When Eugene Ballet  artistic director Toni Pimble decided to stage Peer Gynt, she faced a daunting challenge: transforming poetry into dance. The company had already proven it could dream big when it comes to creating major new works for the professional stage. Last season’s The Snow Queen featured an original score by Portland composer Kenji Bunch. But now, Pimble had to find a way to tell Henrik Ibsen’s classic verse story of a young Norwegian farm lad and prodigal son whose careless and reckless life harms those who love him and ultimately himself — all without words.

Eugene Ballet premieres new full-length ‘Peer Gynt’ ballet. Photo: Eugene Ballet Company.

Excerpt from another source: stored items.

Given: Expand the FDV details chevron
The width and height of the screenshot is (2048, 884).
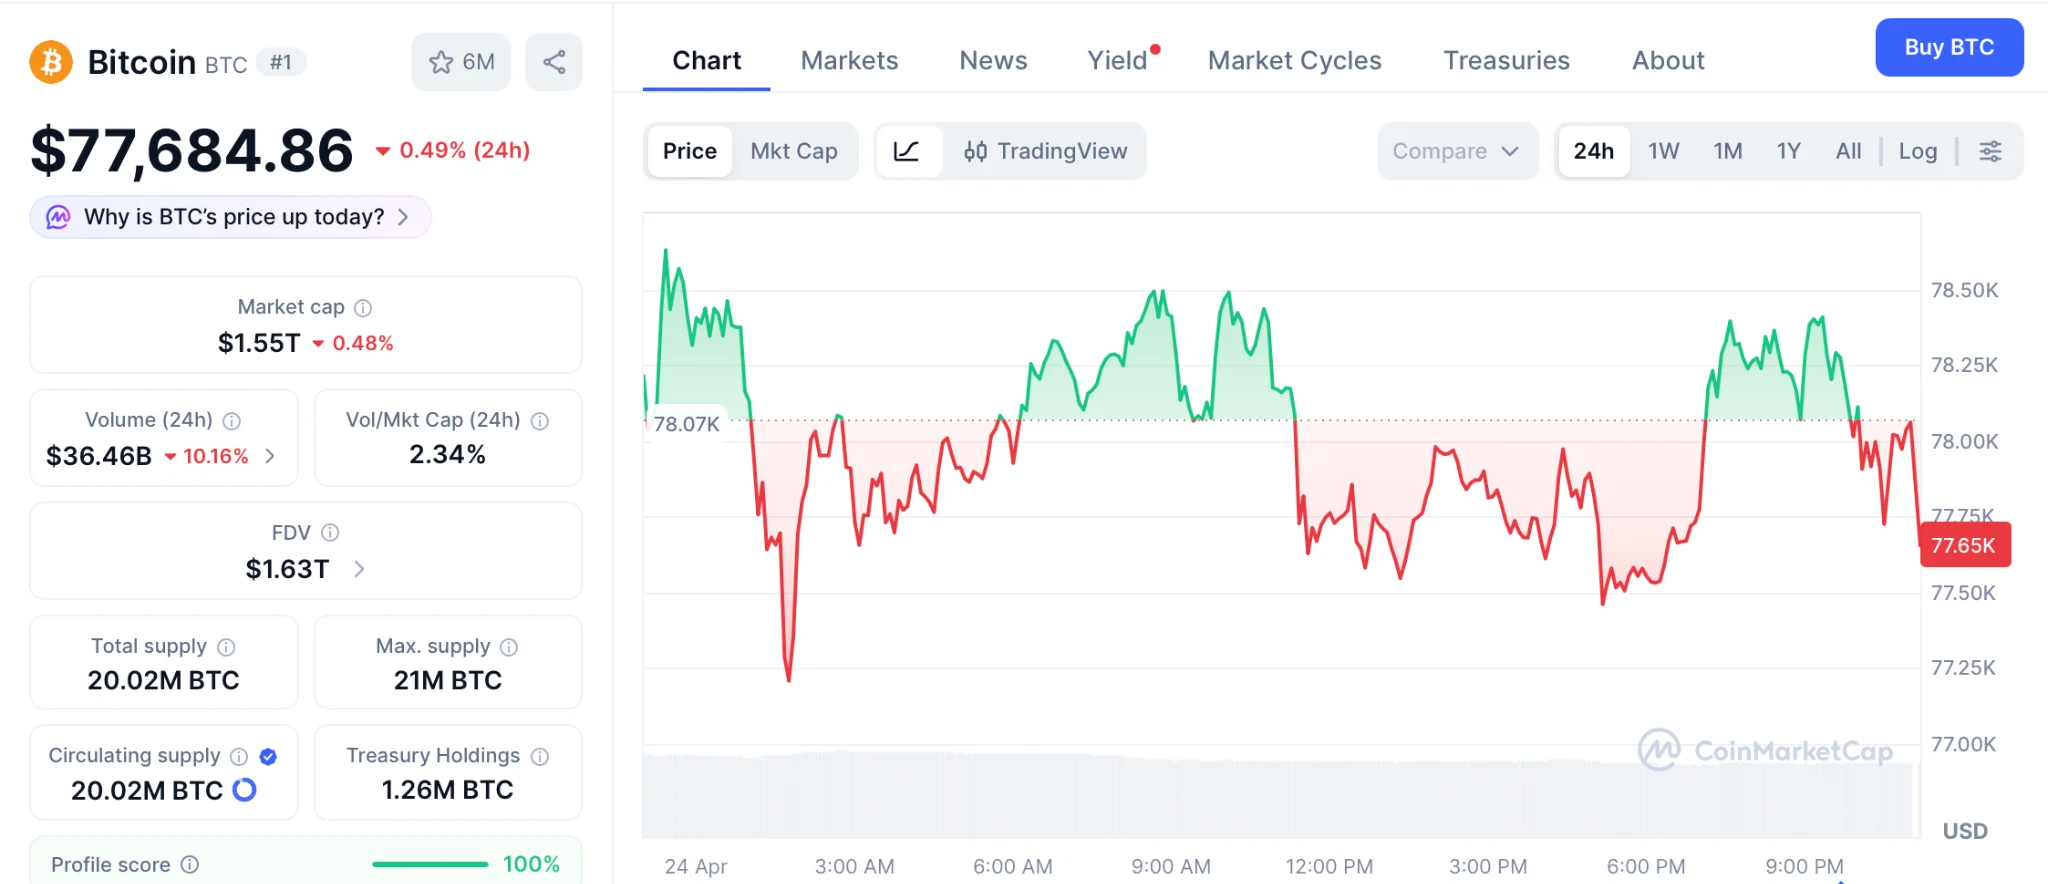Looking at the screenshot, I should [x=359, y=569].
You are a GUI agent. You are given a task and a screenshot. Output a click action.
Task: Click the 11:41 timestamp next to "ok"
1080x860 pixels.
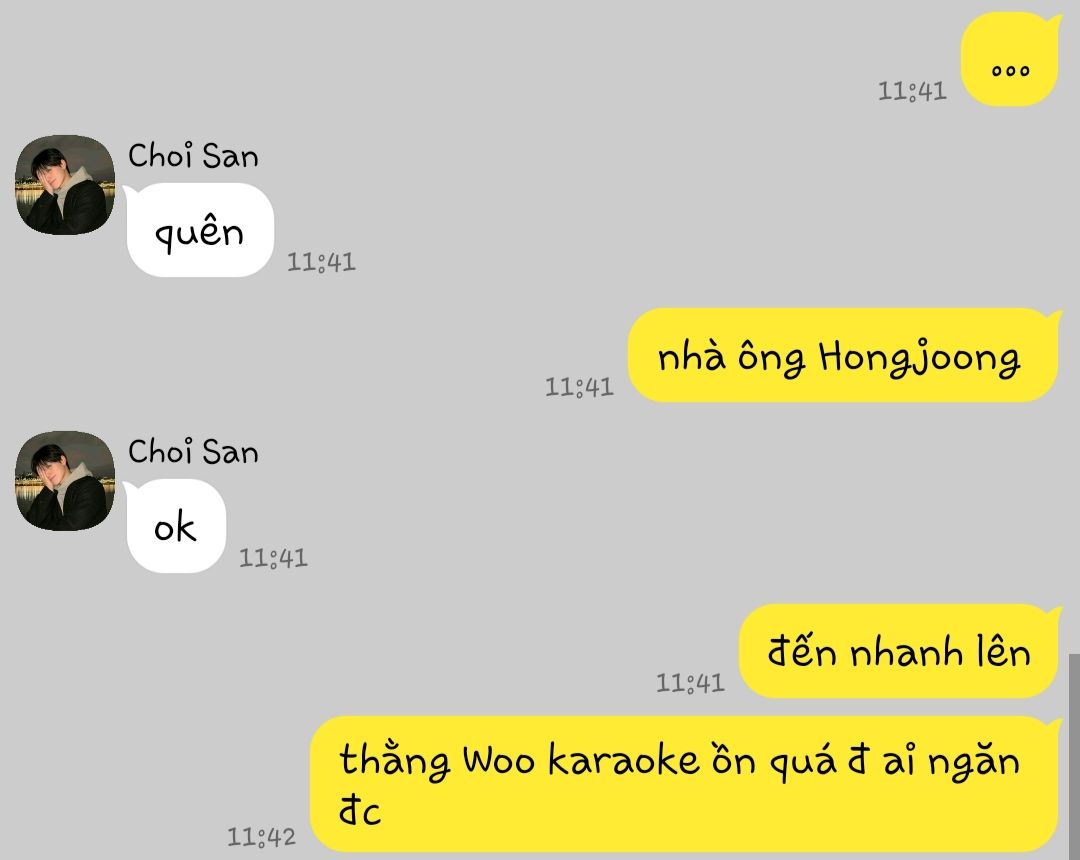273,558
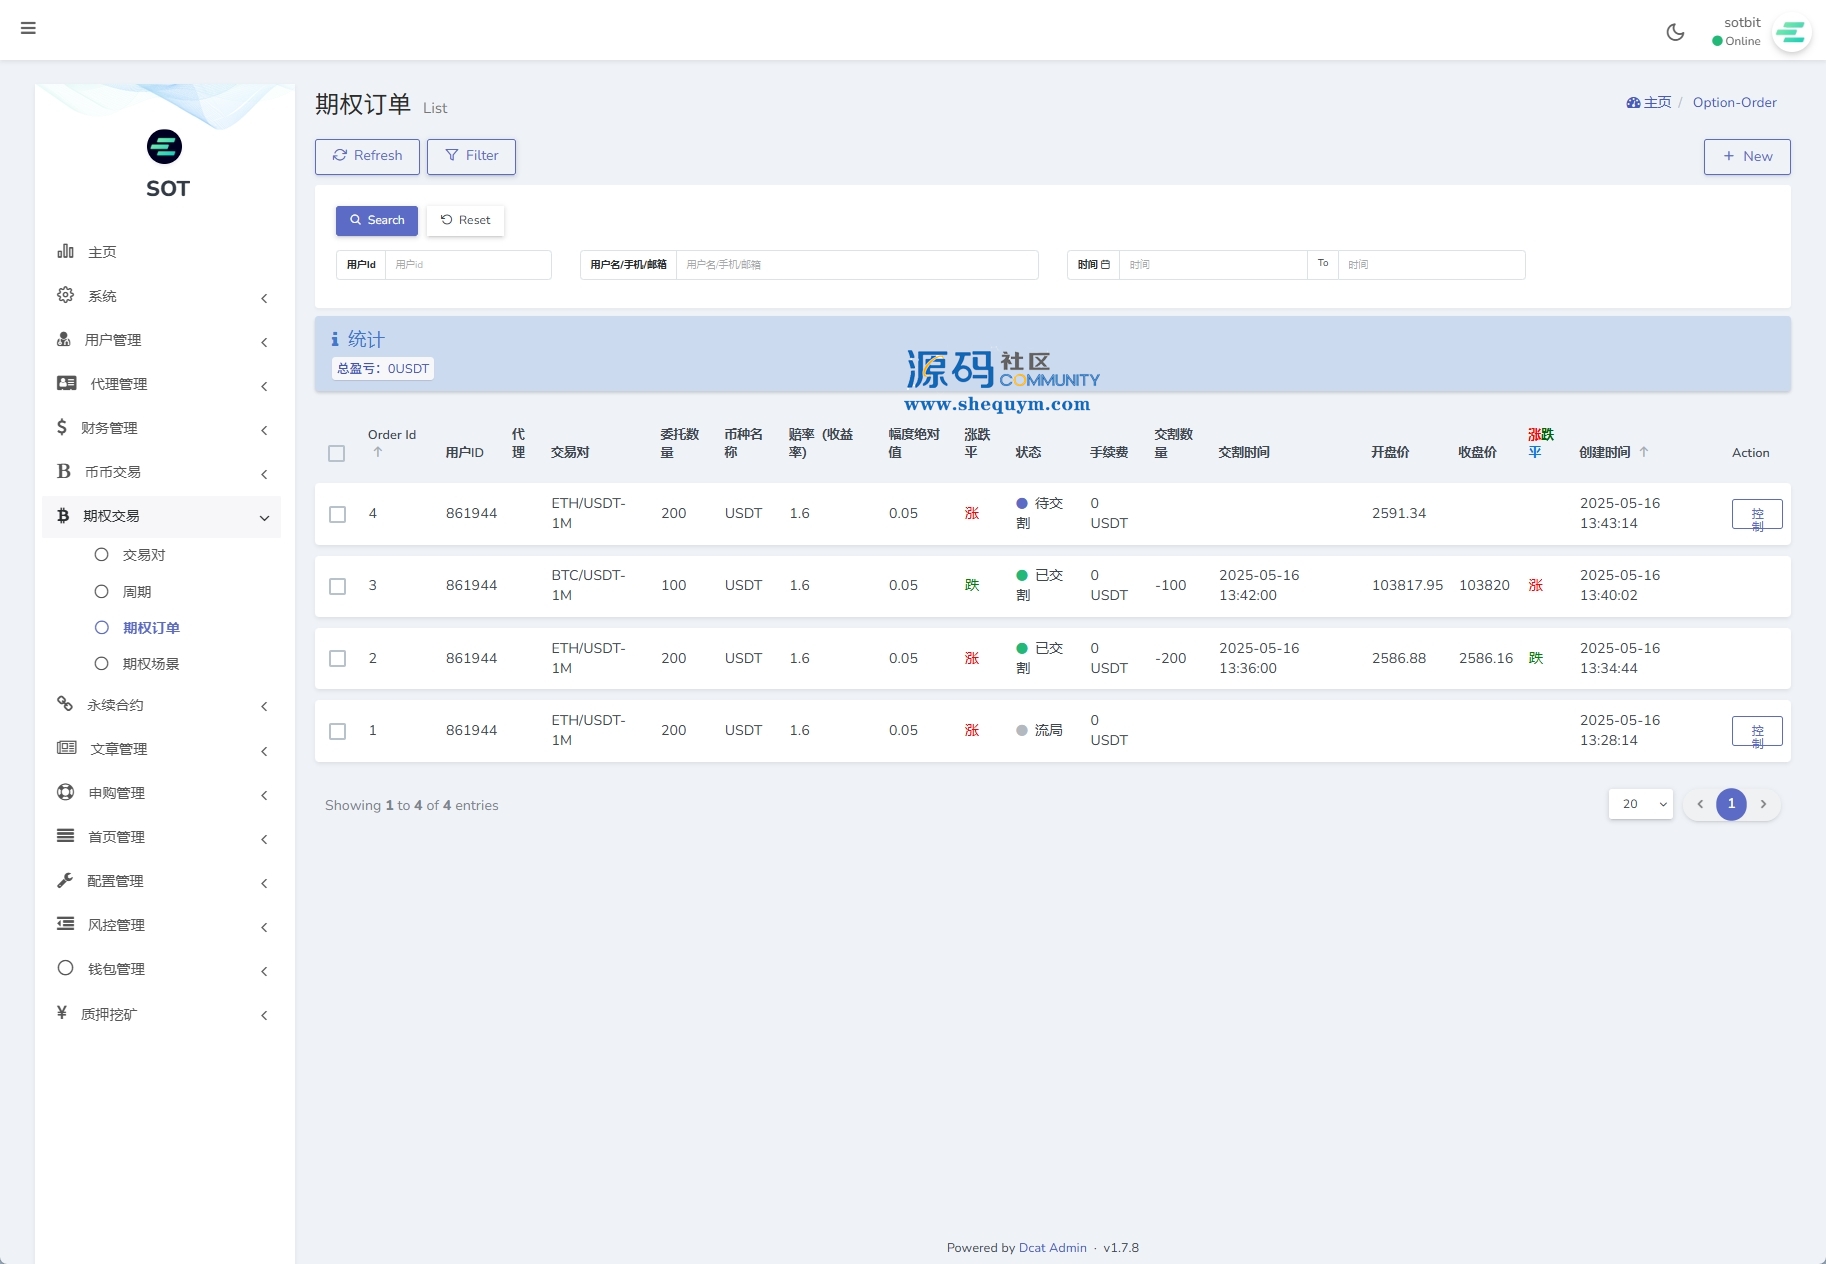
Task: Open the 交易对 submenu item
Action: click(144, 555)
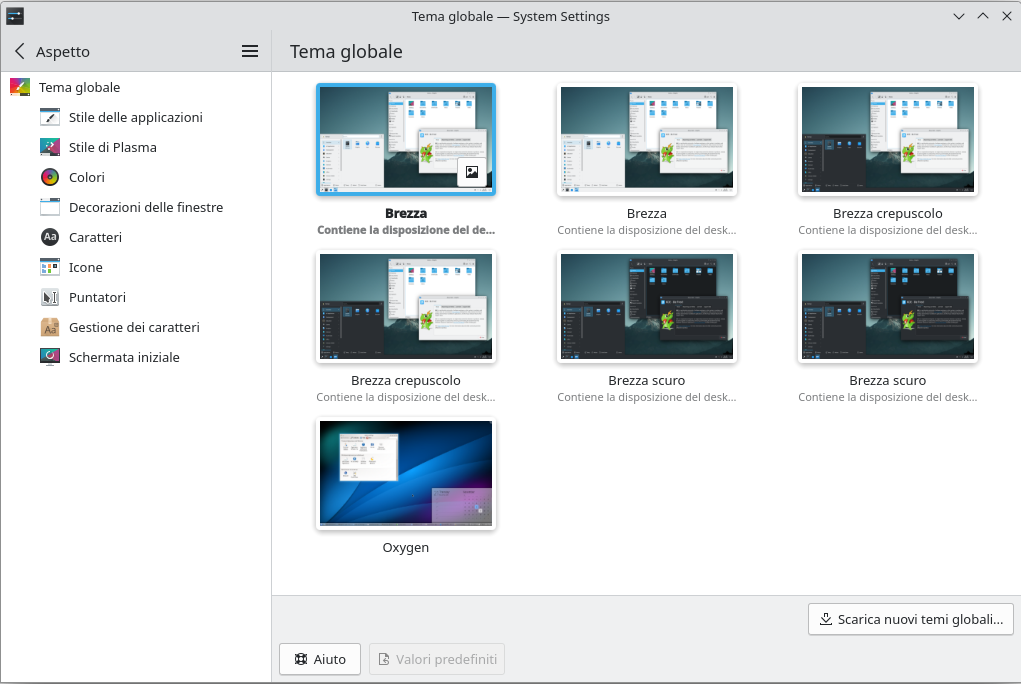Open the hamburger menu beside Aspetto
This screenshot has height=684, width=1021.
[250, 52]
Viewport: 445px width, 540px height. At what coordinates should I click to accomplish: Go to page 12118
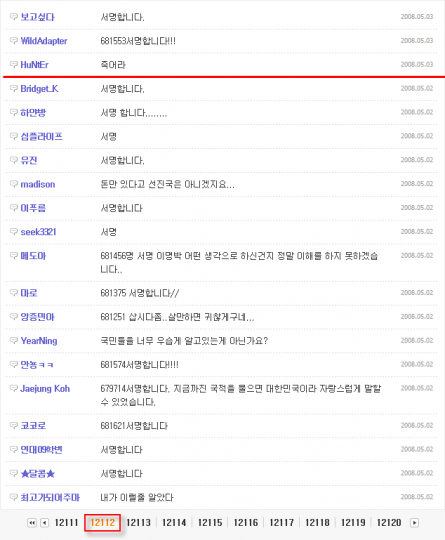click(x=318, y=523)
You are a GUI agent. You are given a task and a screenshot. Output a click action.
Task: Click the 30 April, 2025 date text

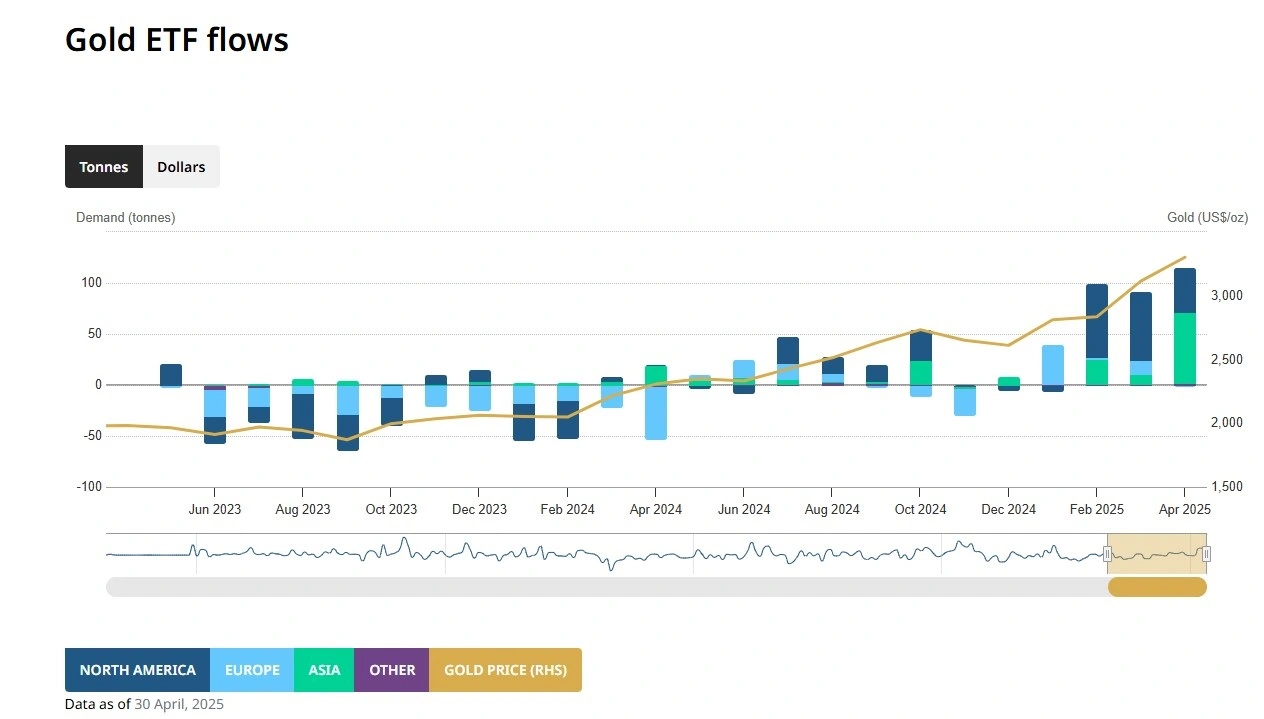[x=179, y=704]
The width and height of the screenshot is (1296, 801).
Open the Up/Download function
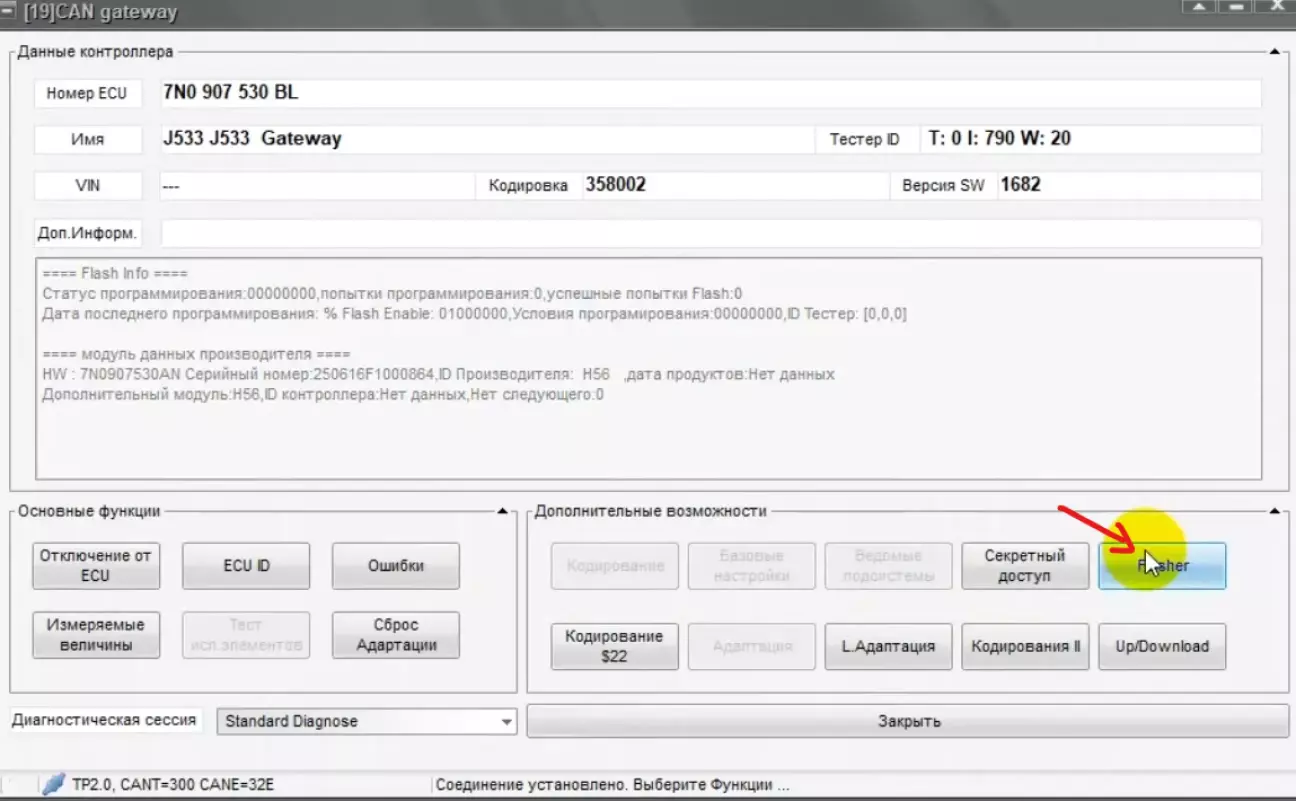(x=1162, y=646)
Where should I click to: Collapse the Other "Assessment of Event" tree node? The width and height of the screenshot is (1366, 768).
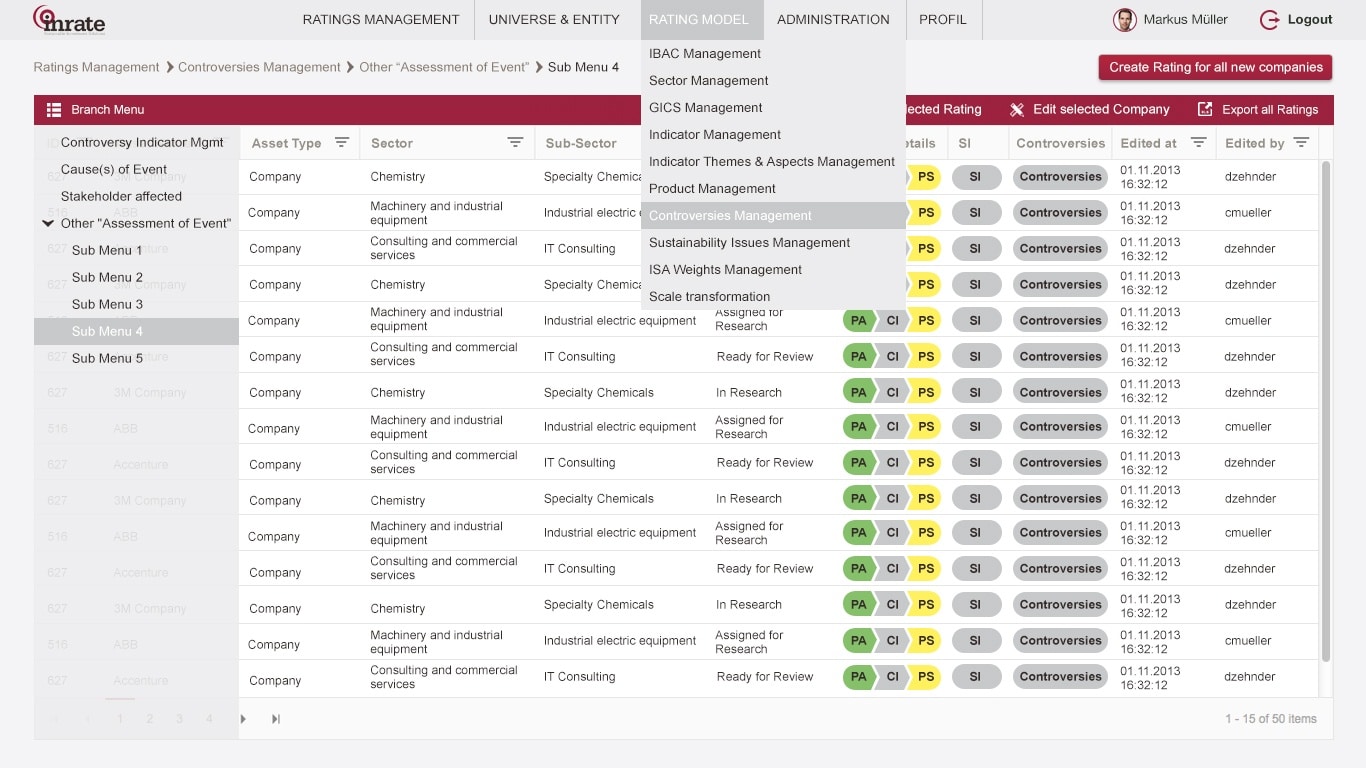point(47,224)
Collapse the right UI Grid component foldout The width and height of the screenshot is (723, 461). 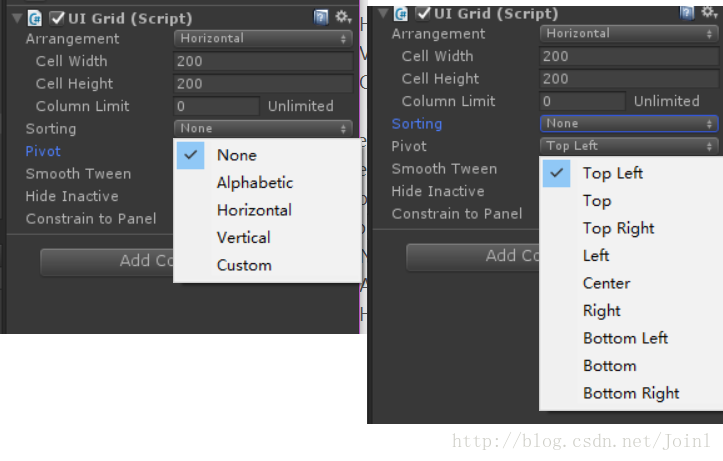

Over the last two years, Pimble created new choreography and even costumes herself. Her company also crafted original projected visual art and collaborated with its musical partner OrchestraNext  to fashion a live score, set to the famous music of Norwegian composer Edvard Grieg. On April 14-15, the company closes its season at the Hult Center for the Performing Arts with its new full-length original ballet. “It is an emotional work of love, intrigue, loss, despair and redemption,” Pimble observes.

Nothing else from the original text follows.